Arataki Visitor Centre

But for me, more than the visitor centre which is trying to preserve the Maori heritage, I was drawn by the splendid view, made even more splendid by the clear day which meant we had visibility all the way till Sky Tower. It really means something else to live on an island…surrounded by all that water. Here we learnt how Auckland is pretty much self-sufficient when it comes to their water supply- being blessed with good rainfalls, Auckland’s dams, like the one in the Waitakere, provide upto 80% of the city’s water. Coming from a desert, albeit with beaches in every emirate, I find it surreal to be surrounded by all this water.
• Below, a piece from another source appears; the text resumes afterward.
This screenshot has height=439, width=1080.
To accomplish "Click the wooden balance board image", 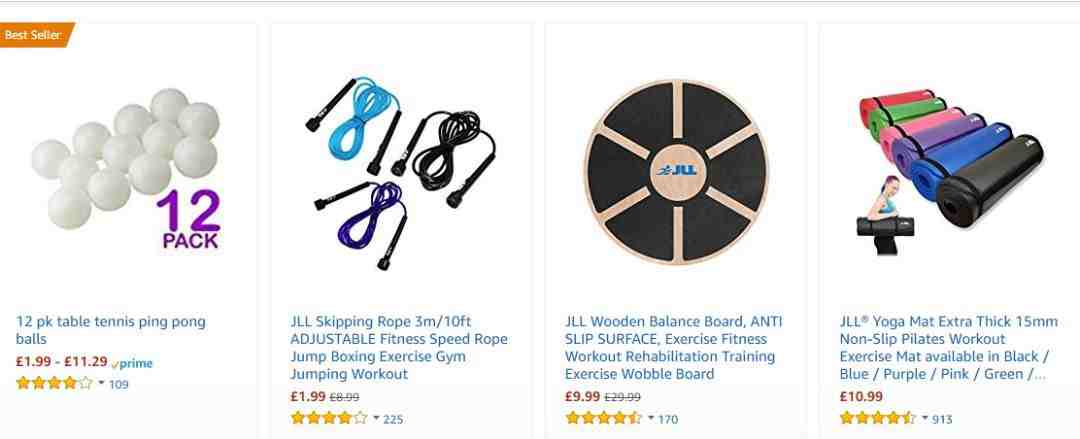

Waitakere Ranges Regional Park

Waitakere Ranges Regional Park

We enjoyed the view with the help of some handmade vanilla ice-cream and strawberry syrup in a yummy waffle cone (Danish Delight- you can’t miss it) and then made our way to the Karekare Falls. The road leading to Karekare reminded me of the road up to Nuwara Eliya in Sri Lanka – being narrow, winding, two way with speeds to thrill, but it was not dizzying which is a definite plus! Now I almost didn’t get to see the waterfall, because mum was scared off by Kevin’s warning of a steep initial climb down. She finally relented when Kevin said he errs on the side of caution and was exaggerating how steep it was…and so I got to see my first waterfall ever and what a fall it is.

Karekare Falls

Karekare Falls

Surrounded by greenery, faced with a waterfall with a sound to calm your soul, and a bench to sit on, I was ready to pitch tent here as another place I’d love to live. In the rock face off towards the left, you can in fact spot some houses and I couldn’t wonder what it would be like to live in a place so remote. It wasn’t easy to part with Karekare but since getting left behind is not an option, we had to move on, this time towards Piha, with its famous black sand beach with a diversion first into the rainforest.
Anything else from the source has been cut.